DATA RECORDS:
###

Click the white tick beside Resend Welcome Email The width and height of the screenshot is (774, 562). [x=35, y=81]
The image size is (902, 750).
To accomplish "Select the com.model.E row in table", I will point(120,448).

###

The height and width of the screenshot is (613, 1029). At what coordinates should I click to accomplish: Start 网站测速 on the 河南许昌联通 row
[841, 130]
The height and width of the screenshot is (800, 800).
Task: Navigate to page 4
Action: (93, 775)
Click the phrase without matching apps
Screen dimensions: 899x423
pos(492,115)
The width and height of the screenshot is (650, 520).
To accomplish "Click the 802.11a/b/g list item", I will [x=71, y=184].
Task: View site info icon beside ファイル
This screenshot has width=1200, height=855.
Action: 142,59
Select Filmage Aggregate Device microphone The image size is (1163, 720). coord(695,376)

###

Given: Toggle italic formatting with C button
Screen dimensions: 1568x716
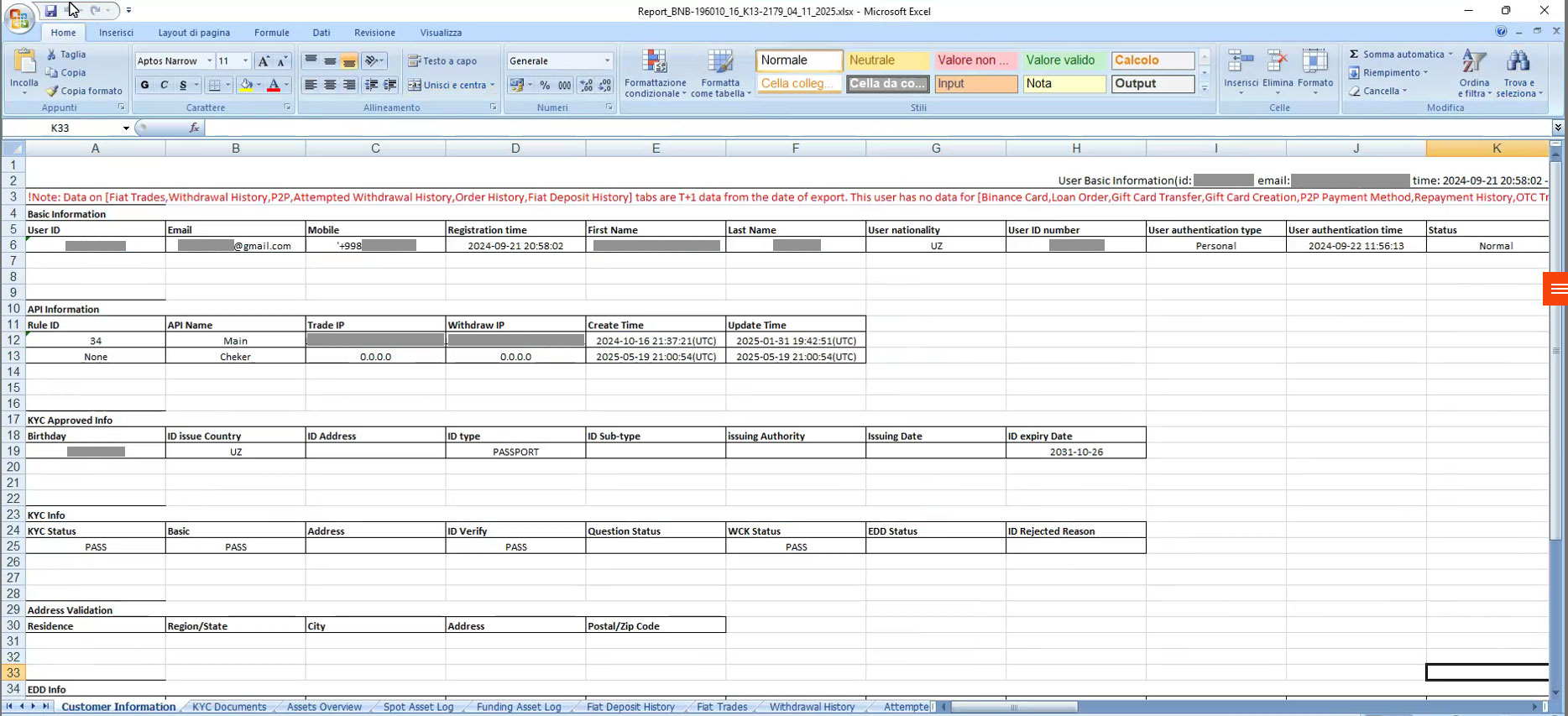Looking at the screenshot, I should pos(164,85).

###

WHAT YOU HAVE TO DO:
Would you filter the entries above and keep each line that has the word "Select"?

OUTPUT BELOW:
To accomplish "Select the com.model.E row in table", I will point(120,448).
Select Filmage Aggregate Device microphone The image size is (1163, 720). coord(695,376)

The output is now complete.